Verner Panton (1926-1998), Danemark, 1954-1960
Production Vitra, RFA, pour Herman Miller Furniture Company, États-Unis, 1960-1979 ; Horn GmbH Co, RFA, 1983-1989 ; Vitra, RFA, depuis 1990
Au début des années 1950, ce qui conduit un jeune diplômé de l’Académie royale des beaux-arts du Danemark à continuer les recherches autour du siège en porte à faux menées par Gerrit Rietveld au long des années 1930, c’est l’arrivée sur le marché de nombreux matériaux de synthèse dont la mise au point a largement bénéficié de l’effort de guerre. Pourtant, lorsqu’il reprend à son compte l’idée du siège Zigzag, Panton s’intéresse d’abord à la version en contreplaqué moulé conçue par Rietveld vers 1938. Le matériau ayant évolué, c’est une réplique qui a gagné en souplesse et en confort qu’il obtient en 1955. La feuille de contreplaqué est plus fine et le dossier offre au dos l’agrément d’une courbure. La fabrication de ce siège ayant confirmé l’intérêt que présente la poursuite de l’expérience, c’est désormais vers l’utilisation des plastiques que va s’orienter la démarche de Panton. En 1958, avec le concours de la société danoise Acrylic Teknik, un prototype est fabriqué d’après un dessin de 1954 qui ramène la forme en S à la nappe souple, continue et enveloppante d’un matériau composite inconnu dans les années 1930, à savoir le polyester armé de fibre de verre. Ce prototype sera exposé au Mobilia Club d’Eriksholm. La forme étant définie dans ses grandes lignes, il lui faut choisir le matériau qui convient le mieux mécaniquement et esthétiquement. Là commence une longue quête et, faute de trouver un éditeur dans l’immédiat, Panton retourne au siège en contreplaqué moulé édité par Thonet. En 1962, le designer contacte la société Vitra (Fehlbaum production), qui entreprend l’étude et la fabrication du siège, qui doit être diffusé par Herman Miller Furniture Company.

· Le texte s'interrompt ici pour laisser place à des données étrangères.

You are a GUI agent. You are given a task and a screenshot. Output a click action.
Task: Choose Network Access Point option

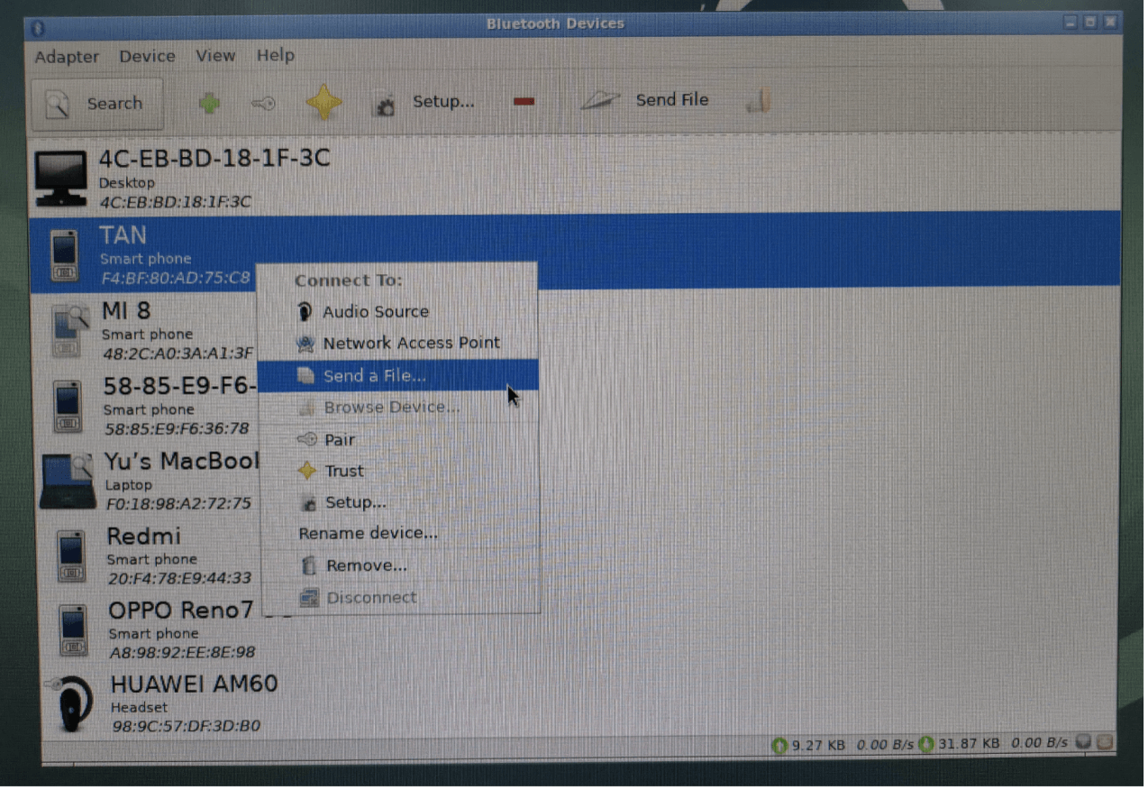(410, 344)
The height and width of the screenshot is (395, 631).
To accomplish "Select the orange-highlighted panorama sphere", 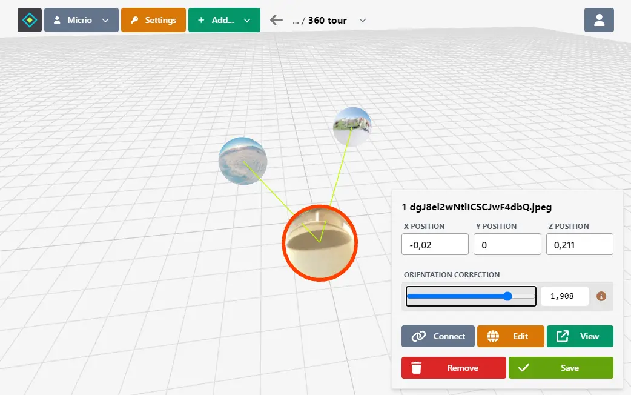I will pyautogui.click(x=320, y=242).
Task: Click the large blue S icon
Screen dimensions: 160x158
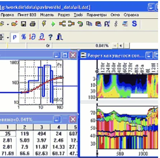Action: pyautogui.click(x=134, y=24)
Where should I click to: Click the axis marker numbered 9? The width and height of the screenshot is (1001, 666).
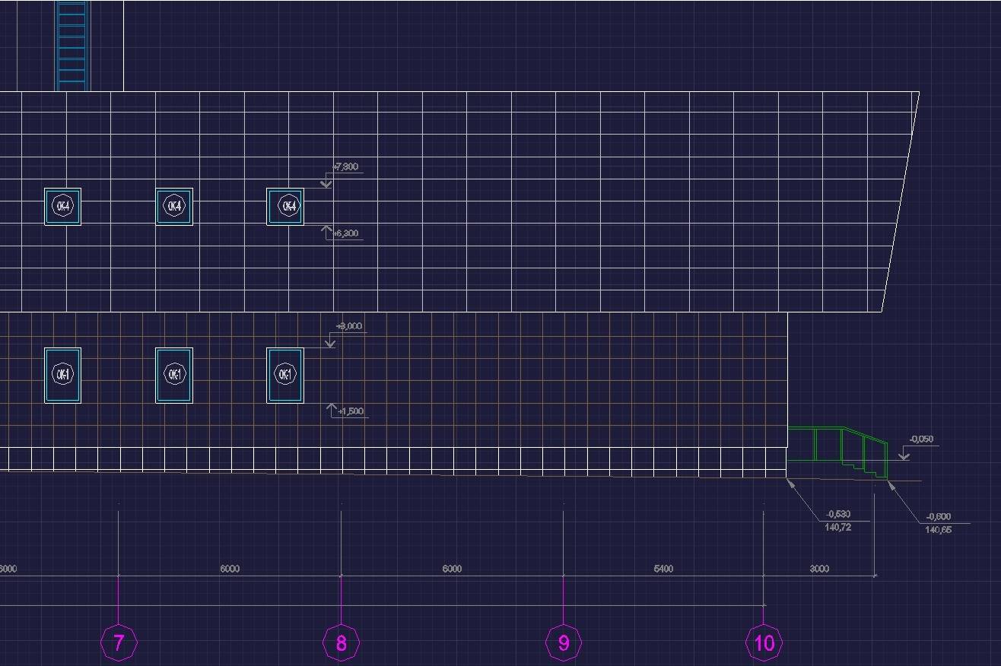click(564, 643)
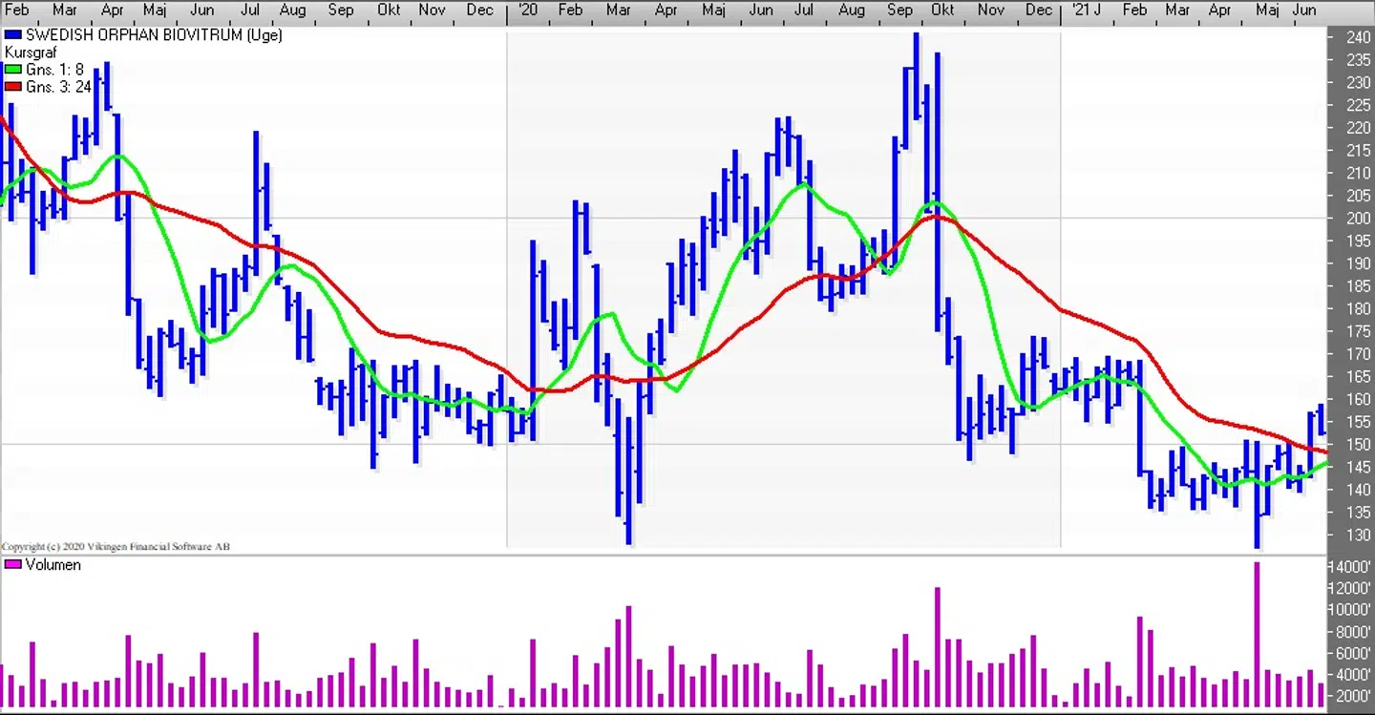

Plusieurs prototypes en polyester armé de fibre de verre sont réalisés entre 1960 et 1967. L’utilisation de ce matériau se révélant au bout du compte inadéquate, parce qu’il est trop cassant, le Baydur (mousse à peau résistante de polyuréthane rigide de la Bayer Leverkusen Company) le remplacera. Mais son temps de polymérisation étant jugé trop long, l’ABS Luran-S de BASF va lui succéder en 1970, qui induit un processus de fabrication totalement différent. La chaise est disponible, teintée dans la masse, en sept couleurs. Ce thermoplastique nécessite, pour sa mise en œuvre, une presse à injecter de grande capacité. La souplesse du siège ainsi obtenu oblige à la présence de nervures de renfort sous les genoux, là où les sollicitations mécaniques sont les plus fortes. Elles altèrent donc la forme pure préservée jusque-là. En 1979, Vitra abandonne la production de la chaise, dont la licence retourne à Verner Panton. En 1983, Horn GmbH G Co. reprend la fabrication du siège, devenu historiquement fameux, en revenant à la mousse de polyuréthane. Le matériau et sa mise en œuvre ayant progressé, il apparaît alors plus adapté à l’expression formelle du siège. C’est celui que Vitra choisira en 1990, en assurant désormais la fabrication et la diffusion. Bel exemple d’une forme préconçue à la recherche heureuse du matériau idéal pour sa production industrielle.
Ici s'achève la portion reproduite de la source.